È quanto accaduto, per esempio, durante la conferenza stampa del presidente del consiglio Draghi del 10 gennaio scorso che ha additato alla “folla” il preciso capro espiatorio responsabile della situazione: “Gran parte dei problemi che abbiamo oggi dipende dal fatto che ci sono delle persone non vaccinate”. Si tratta di una semplificazione insostenibile da parte di chi ha la responsabilità e l’onere del governo complesso del paese, rispetto a cause profonde che vengono da lontano. Lo spiega, per esempio, anche Paolo Cacciari (autore, tra l’altro, per Altreconomia di Ombre verdi. L’imbroglio del capitalismo green. Cambiare paradigma dopo la pandemia), su Comune-info:
“La metafora fuorviante della “guerra al virus” sta dando i suoi frutti avvelenati. Non sono i renitenti, i disertori, gli obiettori di coscienza e nemmeno gli “imboscati” che pregiudicano la “causa comune” complottando con il “nemico”. Piuttosto sono i generali dello stato maggiore che preferiscono indirizzare l’attenzione verso facili obiettivi di comodo piuttosto che affrontare le cause profonde della disfatta socio-sanitaria-ecologica in atto. Le pandemie da zoonosi, che diventeranno sempre più endemiche (a causa della evoluzione dei virus per adattarsi alle specie ospitanti, spillover), sono la inevitabile reazione (feedback) delle forze della natura alla vera guerra che la megamacchina termo-industriale ha lanciato alla Terra distruggendo habitat naturali, rompendo equilibri vitali millenari, liberando virus e batteri dalle loro nicchie ecologiche” (Non in mio nome, P. Cacciari).

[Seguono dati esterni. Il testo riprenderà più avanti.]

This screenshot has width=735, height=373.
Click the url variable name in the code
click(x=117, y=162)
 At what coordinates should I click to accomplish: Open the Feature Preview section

Di fronte a questo scenario di crisi sistemica e globale, i governi italiani che si sono succeduti – oltre a cincischiare sulla conversione ecologica dell’economia, tanto sul piano nazionale che su quello internazionale –hanno pensato bene di operare tagli drastici agli investimenti sulla sanità pubblica, operandone un vero e prorio “definanziamento” del quale anche il Rapporto dell’autorevole Fondazione GIMBE ci aveva ampiamente avvisati nel luglio del 2019 – ossia pochi mesi prima di essere investiti in pieno dall’epidemia – per il decennio 2010-2019: “Il finanziamento pubblico è stato decurtato di oltre € 37 miliardi, di cui circa 25 miliardi nel 2010-2015 per tagli conseguenti a varie manovre finanziarie ed oltre 12 miliardi nel 2015-2019, quando alla Sanità sono state destinate meno risorse di quelle programmate per esigenze di finanza pubblica. (…) I dati OCSE aggiornati al luglio 2019 dimostrano che l’Italia si attesta sotto la media sia per la spesa sanitaria totale (3.428 dollari contro 3.980), sia per quella pubblica (2.545 contro 3.038), precedendo solo i Paesi dell’Europa orientale oltre a Spagna, Portogallo e Grecia”. Ciò ha significato, come declina “dato per dato” Altreconomia (1 settembre 2021), che “in dieci anni sono stati chiusi 173 ospedali e 837 strutture di assistenza specialistica ambulatoriale. Inoltre ci sono 276 strutture di assistenza territoriale pubbliche in meno e il personale dipendente del Ssn è diminuito di 42.380 unità.”...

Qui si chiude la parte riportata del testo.